Gas-based projects have been delayed mainly owing to the dispute between RIL and RNRL. With this now settled, new contracts are expected to be negotiated for the gas-based new projects, reviving prospects for the Dadri and Shahapur power projects.

LONG-TERM Offtake

Unlike other private power producers, Reliance Power's existing power capacities are all subject to regulated tariffs (cost plus) allowing it to earn regulator determined returns (14-16 per cent post-tax return on equity).

Of the additional 1,860 MW expected to come up over the next 21 months (assuming no delays) only 600 MW is expected to benefit from short-term merchant rates. The funding and equity are comfortable but the same cannot be said about debt

Reliance Power, in order to execute in excess of 29,000 MW of power projects, is expected to require nearly Rs1,18,000 crore of funds with around Rs 33,000 crore of this funded by equity.
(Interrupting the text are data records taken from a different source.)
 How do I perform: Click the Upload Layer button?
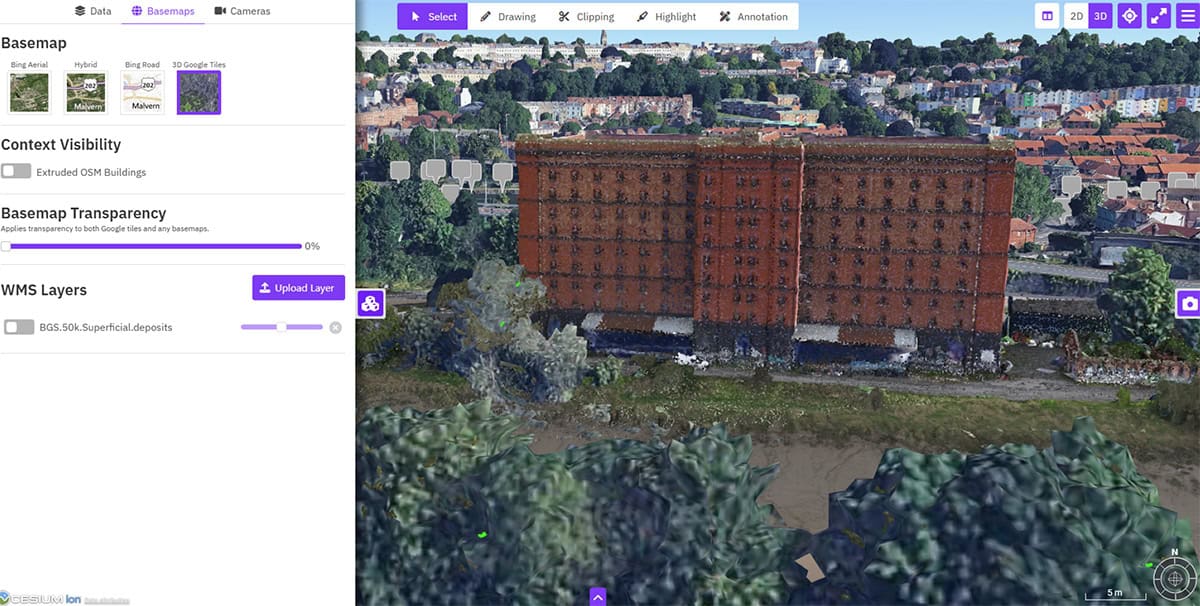[298, 288]
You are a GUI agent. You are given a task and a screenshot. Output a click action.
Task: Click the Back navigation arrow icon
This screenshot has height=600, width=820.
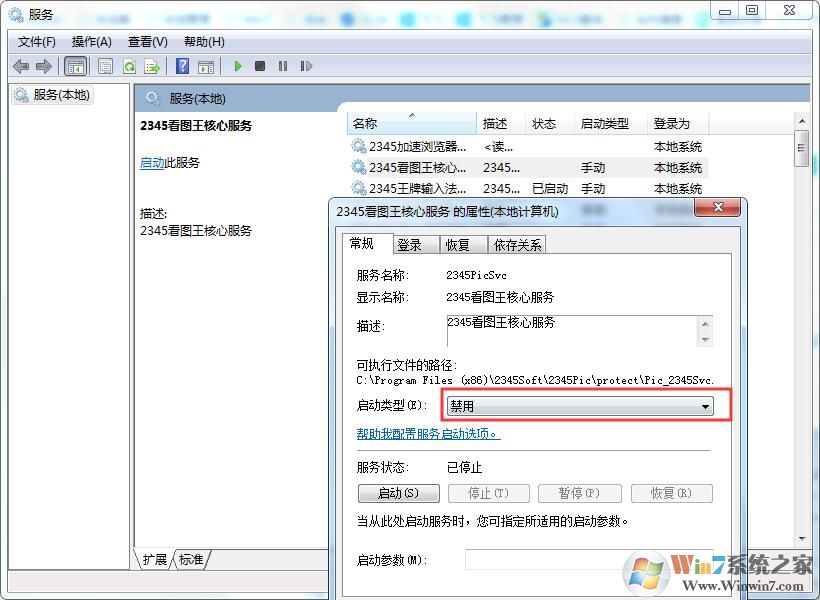point(22,66)
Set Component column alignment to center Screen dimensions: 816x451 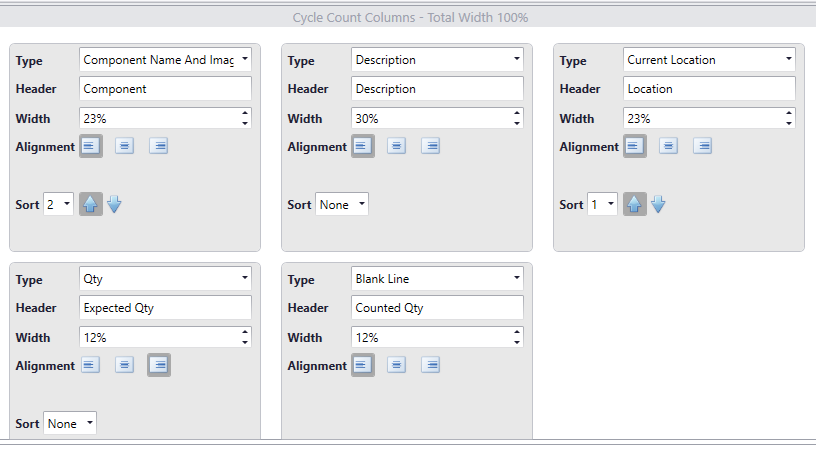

With Rs 11,500 crore funds raised from its 2008 IPO, Reliance Power can fund projects with around 9,400 MW capacity (Rosa, Butibori, Sasan, Krishnapatnam). It has also acquired 433 MW from Reliance Infra for Rs 1,095 crore.

While high interest costs and depreciation would dent profits over the next three years, profits are expected to multiply from FY14 onwards; this will generate sufficient internal accruals to fund future projects.

While equity funding is taken care of, raising debt in excess of Rs 85,000 crore may remain a challenge, especially with interest rates set to rise. Only Sasan UMPP, Butibori and Rosa have achieved financial closure with Krishnapatnam expected to achieve it near-term.

Other concerns

While project delays are the norm in the Indian power sector, Reliance Power's choice of Chinese vendors for key equipment combined with Reliance Infra's expertise in EPC could reduce execution risk due to equipment delays. However, Chinese equipment has come under the scanner for operational glitches (especially with domestic coal as a fuel) from time to time.

With many of Reliance Power's projects bunched up, execution challenges will be higher. The company will be particularly vulnerable to execution risks due to the higher leverage in its projects. Any delay in captive coal development too could increase the cost of generation.

The company (with promoter holdings at 85 per cent) is impacted by the new 25 per cent public shareholding norm and thus may have to either tap the markets or dilute stakes in favour of non-promoter investors in the next one year. Given the comfortable equity position of the company, the latter appears more likely.